The two agreed that there is a problem with the way information flows
within the Commission in that the Commissioners are asked to make decisions
without having access to and receipt of complete information. We also learned that the agency is threatening
furloughs if enough individuals do not retire. (As usual, the agency chooses to balance its
budget on the backs of the very people upon whom it relies to get the work
done.)
In
addition, in case you had not heard, at least some Commissioners are concerned
about the lack of certain cases such as race and age throughout the field
offices, particularly in certain parts of the country. As a result, there is an additional concern
about the lack of litigation of these types of cases. The Council raised the problems with
manipulation of numbers – closures, intake, mediation, federal sector - so that
an office can reach its goals and look good, often to the detriment of the employees
and the public we serve. We will be asking
for information on the intake process in each office and having a follow-up
call with the Vice Chair.
We
learned that there is a new task force related to how best to handle systemic
cases – both investigations and litigation.
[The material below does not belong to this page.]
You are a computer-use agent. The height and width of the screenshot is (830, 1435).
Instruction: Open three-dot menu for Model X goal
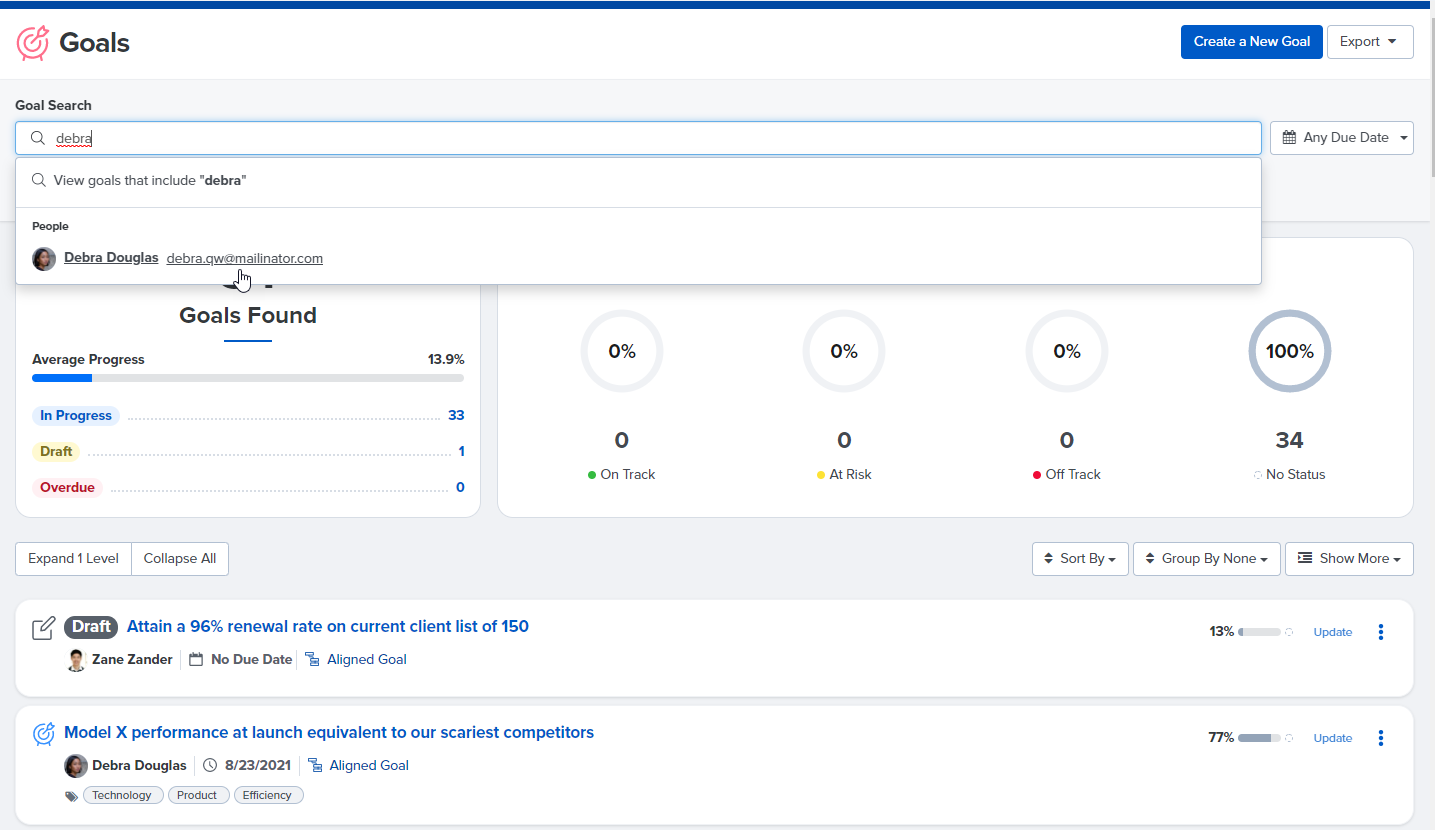1381,738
We will keep you posted on this.
The
Council discussed better ways and strategies to serve members. Updates provided to the delegates include the
following.
Performance Management Design team:
We
continue to work on the performance plans.
The work group met in Washington the week of January 31 through February
4, 2005. WE addressed a number of
issues, including work on plans recently submitted to employees for
comments. If someone did not receive a
copy of the e-mail with the plans that I forwarded to Council Delegates for
distribution, please contact me at
uprezc216@msn.com and I will forward them. Employees continue to raise issues concerning
Outreach in the performance plans. This
is included in most plans solely as an evaluation source. The reality is that if an employee does not
perform outreach activities, there will be nothing from this source to add to
the discussion of the employee’s performance.
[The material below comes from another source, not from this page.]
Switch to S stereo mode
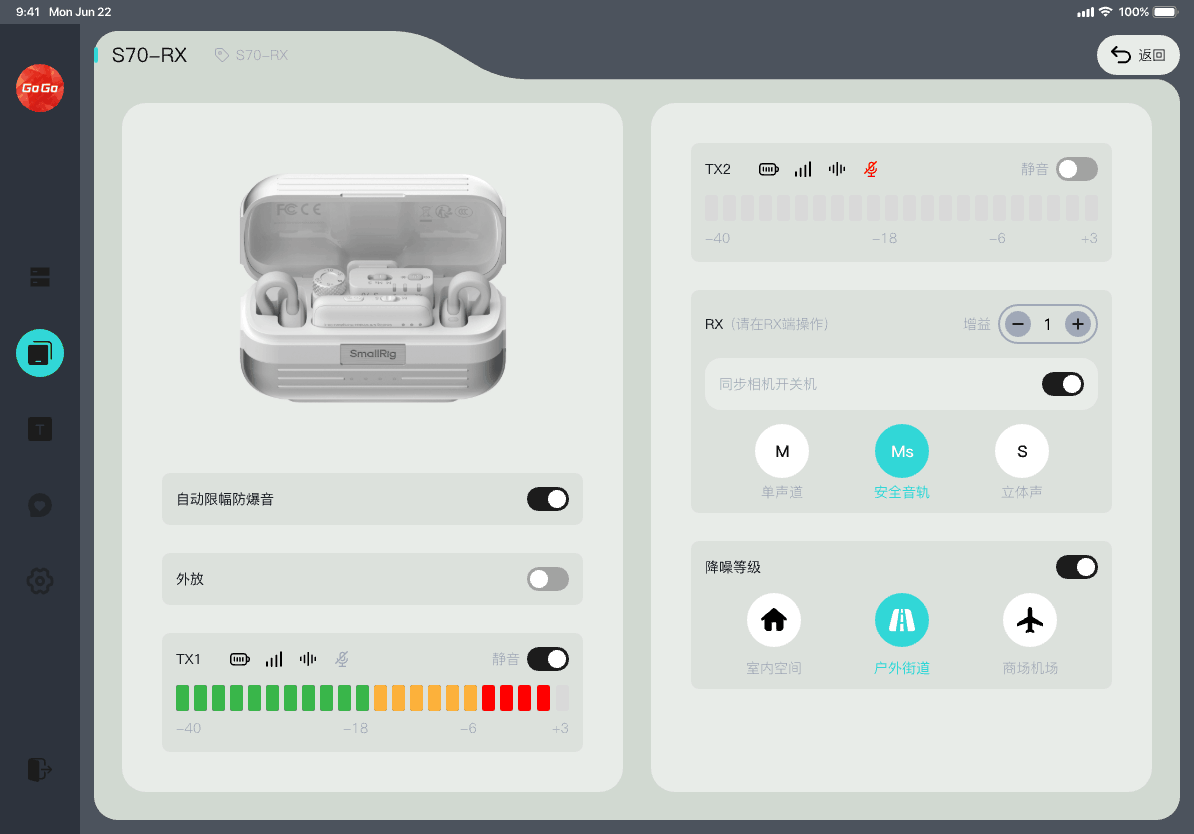1194x834 pixels. coord(1022,452)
As for the evaluation form, the group is looking at the comments related
to describing deficiencies and how best to address areas needing improvement. The performance work group also had a session
with Dave Liss of the Office of Legal Counsel.
We wanted to raise the issue of how we address the major elements in the
plans and to see how long it will take them to conduct a legal sufficiency
review. As for the major elements, there
is a problem with trying to spell them out.
If you do not spell them all out, the problem is that you have
highlighted and essentially weighted some elements or activities. In response to the initial feedback inquiry,
employees said that they did not want weighting. That is the reason the plans are
generic. In addition, we the Union
continue to fight the problem of placing duties in the evaluation that are not
in the position description. Employees
need to perform the duties in the position description. Several times throughout the process, the
workgroup has asked for updated position descriptions. To date, no final updated position
description has been provided to the performance management workgroup
members. (Other management groups are
working on the position descriptions.) Of course, when new positions descriptions are
available, we will let you know and make them available.
The
workgroup continues its work of creating and seeking input on various
plans. The Workgroup will continue to
update you on the issues you raise and our response. The work group did not set another meeting
date, but the general plan was to meet once a month.
OFP CALLS:
In the
near future, the Union and management are going to resume the OFP calls on
Thursday mornings. We are trying to
schedule them for the same time - every other Thursday morning at 10:30 Eastern
time. I want to resume scheduling various
Locals to participate on these calls and will notify Delegates in advance when
we would include them on the calls. The
purpose of inviting locals to participate on the calls is to provide training
and increase the participation on the calls by the Council. The invitation is for Council Delegates. If Local President’s want to include other
members of their Executive Boards, that is acceptable. However, in most cases there will only be one
call to the local, so you will need to get folks together in one office or conference
them from your line. As far as agenda
items, pleases get them to me the Tuesday before the scheduled call. That way, I have sufficient time to contact
you if I need any clarification. 216
Notes will continue to come out after the calls.
STAFF
DEVELOPMENT ENHANCEMENT PROGRAM
Announcements
for the Staff Development Enhancement Program vacancies are out on Soars. Good luck to all who apply and thanks to
those delegates who made the effort to ensure that offices within their locals
submitted an application.
Call Center
and Reorganization
I met
with the Chair on Friday, February 4, 2005, to obtain an update on these two
items. According to the Chair, she has
on her desk, a final plan for reorganization.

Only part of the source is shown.